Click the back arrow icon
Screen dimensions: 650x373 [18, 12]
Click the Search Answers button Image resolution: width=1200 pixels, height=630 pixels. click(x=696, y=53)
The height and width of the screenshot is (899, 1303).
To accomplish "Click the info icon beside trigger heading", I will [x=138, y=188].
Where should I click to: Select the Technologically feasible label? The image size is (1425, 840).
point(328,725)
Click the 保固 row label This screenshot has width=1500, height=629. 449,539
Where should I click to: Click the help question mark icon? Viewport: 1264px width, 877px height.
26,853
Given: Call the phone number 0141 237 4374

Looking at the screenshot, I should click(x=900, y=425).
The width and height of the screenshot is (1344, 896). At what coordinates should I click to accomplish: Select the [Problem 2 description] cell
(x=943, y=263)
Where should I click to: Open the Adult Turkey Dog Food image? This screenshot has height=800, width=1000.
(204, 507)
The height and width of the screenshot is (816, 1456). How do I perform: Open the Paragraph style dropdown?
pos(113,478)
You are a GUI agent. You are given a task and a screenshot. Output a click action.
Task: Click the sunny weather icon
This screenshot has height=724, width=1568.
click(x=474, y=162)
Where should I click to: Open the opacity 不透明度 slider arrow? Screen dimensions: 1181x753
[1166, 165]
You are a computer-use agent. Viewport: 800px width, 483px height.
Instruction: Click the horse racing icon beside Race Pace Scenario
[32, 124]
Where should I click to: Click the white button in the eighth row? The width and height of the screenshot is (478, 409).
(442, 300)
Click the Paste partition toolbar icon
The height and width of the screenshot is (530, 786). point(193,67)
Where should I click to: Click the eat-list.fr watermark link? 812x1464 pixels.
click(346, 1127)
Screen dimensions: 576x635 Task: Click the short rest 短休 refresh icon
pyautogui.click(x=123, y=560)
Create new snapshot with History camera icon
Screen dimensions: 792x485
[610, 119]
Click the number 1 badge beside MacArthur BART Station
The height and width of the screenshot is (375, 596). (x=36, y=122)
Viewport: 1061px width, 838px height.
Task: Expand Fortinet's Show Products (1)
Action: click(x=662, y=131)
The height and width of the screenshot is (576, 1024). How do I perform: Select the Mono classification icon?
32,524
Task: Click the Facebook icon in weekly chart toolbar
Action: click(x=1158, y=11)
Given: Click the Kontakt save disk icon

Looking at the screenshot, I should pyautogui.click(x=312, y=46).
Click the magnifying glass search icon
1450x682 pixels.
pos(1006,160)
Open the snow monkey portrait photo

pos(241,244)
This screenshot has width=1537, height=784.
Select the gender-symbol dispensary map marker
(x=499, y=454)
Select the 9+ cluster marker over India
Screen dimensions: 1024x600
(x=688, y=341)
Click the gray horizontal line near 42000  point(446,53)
^^^^
**EXERCISE INSTRUCTIONS**
Among the lines of the listing above, count those that hold the string "agent", giving the count alone.

**RESULT OF THIS TASK**
2